Let $Q \equiv (0,2\pi)^3\subseteq \mathbb{R}^3$ be a 3-dim domain, $\Omega=(0,a)\times Q$, a>0.

$\textbf{Navier-stokes problem}$ is to find unknowns: a speed vector $u(t) = (u_1(t,x), u_2(t,x), u_3(t,x))$ and a scalar pressure function $p(t,x)$ at the points $x\in Q$ and time $t\in (0,a)$ satisfying the system of the equations

...

initial $$ u(t,x)\vert_{t=0} =0$$

...

But the problem that stated by the Clay Mathematics Institute was, see http://www.claymath.org/sites/default/files/navierstokes.pdf,

$\textbf{(B) Existence and smoothness of Navier–Stokes solutions in $\mathbb{R}^3/\mathbb{Z}^3$.}$ ... Let $u^0$ be any smooth, divergence-free vector field satisfying $u^0(x+e_j) = u^0(x)$; we take $f(x, t)$ to be identically zero. Then there exist smooth functions $p(x,t)$, $u_i(x,t)$ on $\mathbb{R}^3 \times[0,\infty)$. that ...

So my question is:

1) Can the $a>0$ in his proof be $\infty$? Or is it enough to prove the problem for arbitrary $a>0$?

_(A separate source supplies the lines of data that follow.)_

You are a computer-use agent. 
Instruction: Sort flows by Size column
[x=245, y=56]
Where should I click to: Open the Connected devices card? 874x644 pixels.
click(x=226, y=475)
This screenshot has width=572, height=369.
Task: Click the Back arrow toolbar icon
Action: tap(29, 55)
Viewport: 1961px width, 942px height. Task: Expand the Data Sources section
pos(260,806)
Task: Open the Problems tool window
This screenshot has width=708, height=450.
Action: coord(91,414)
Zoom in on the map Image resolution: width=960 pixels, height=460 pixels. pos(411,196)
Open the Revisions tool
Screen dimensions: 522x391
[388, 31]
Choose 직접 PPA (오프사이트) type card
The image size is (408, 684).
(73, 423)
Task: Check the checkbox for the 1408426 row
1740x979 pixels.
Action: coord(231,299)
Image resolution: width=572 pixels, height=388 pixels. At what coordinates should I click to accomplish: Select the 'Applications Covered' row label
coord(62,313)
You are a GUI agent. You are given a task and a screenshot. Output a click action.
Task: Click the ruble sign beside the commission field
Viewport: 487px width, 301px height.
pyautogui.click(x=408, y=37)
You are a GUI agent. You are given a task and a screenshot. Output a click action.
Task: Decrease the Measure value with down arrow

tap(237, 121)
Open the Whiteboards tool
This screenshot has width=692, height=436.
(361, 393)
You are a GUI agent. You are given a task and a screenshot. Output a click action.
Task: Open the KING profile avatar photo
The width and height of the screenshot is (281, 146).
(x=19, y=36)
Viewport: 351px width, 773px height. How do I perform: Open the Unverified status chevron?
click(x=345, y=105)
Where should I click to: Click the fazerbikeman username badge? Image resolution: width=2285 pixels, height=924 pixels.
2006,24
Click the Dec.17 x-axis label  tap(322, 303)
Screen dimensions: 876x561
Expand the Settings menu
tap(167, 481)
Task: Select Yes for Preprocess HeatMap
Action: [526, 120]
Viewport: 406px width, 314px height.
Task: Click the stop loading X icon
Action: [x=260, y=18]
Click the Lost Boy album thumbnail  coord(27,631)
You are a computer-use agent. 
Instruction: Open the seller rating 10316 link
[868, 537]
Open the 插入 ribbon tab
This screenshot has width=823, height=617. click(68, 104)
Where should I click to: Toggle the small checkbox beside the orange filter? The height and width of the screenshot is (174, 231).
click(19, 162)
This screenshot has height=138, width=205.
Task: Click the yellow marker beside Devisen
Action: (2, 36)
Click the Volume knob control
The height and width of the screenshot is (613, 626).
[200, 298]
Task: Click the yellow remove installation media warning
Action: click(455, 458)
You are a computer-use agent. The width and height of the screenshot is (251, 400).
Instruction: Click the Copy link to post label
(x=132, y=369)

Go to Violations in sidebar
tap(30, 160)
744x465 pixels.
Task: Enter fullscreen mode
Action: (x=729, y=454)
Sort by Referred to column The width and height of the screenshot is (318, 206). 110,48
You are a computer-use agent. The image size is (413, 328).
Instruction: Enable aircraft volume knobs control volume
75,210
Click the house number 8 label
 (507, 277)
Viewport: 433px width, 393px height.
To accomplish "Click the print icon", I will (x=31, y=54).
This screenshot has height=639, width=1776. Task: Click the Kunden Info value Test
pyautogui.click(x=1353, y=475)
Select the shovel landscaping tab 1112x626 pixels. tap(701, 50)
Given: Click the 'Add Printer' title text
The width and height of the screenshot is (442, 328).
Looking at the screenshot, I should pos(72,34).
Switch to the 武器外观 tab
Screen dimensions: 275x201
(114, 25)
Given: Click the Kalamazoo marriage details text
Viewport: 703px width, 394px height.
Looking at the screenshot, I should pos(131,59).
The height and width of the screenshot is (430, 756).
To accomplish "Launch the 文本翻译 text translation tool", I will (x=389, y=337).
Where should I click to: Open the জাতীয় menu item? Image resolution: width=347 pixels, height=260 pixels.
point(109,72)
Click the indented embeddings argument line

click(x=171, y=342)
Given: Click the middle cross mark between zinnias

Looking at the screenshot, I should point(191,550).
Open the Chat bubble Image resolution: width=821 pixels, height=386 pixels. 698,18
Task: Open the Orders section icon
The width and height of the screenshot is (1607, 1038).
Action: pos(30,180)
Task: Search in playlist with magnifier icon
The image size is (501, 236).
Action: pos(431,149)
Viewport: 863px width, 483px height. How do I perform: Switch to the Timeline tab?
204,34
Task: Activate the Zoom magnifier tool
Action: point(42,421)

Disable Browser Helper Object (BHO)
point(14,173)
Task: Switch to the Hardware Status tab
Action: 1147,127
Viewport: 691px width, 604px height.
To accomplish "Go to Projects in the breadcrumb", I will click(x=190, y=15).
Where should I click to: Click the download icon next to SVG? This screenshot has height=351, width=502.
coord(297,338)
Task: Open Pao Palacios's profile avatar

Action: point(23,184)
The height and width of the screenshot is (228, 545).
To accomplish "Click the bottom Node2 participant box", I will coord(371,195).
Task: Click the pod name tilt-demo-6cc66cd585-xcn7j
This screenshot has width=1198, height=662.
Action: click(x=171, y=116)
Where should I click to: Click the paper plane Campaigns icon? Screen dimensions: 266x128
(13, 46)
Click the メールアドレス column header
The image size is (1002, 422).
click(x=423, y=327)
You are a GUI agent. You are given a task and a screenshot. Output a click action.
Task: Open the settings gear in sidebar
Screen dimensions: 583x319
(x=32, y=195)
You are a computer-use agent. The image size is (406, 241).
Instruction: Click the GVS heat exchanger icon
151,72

2) Is there any theory that can turn the problem with arbitrary initial value $u^0$ (of course satisfying some condition) into a problem with initial value being $0$?

3) The problem that formulated by the Clay Institute assumes $f\equiv 0$. Prof Otelbaev proved his result for all $f\in L_2(\Omega)$. Is this result much stronger?

Update: There is an article stating that the $L_2$ estimate is not enough to solve the problem. (in Spanish)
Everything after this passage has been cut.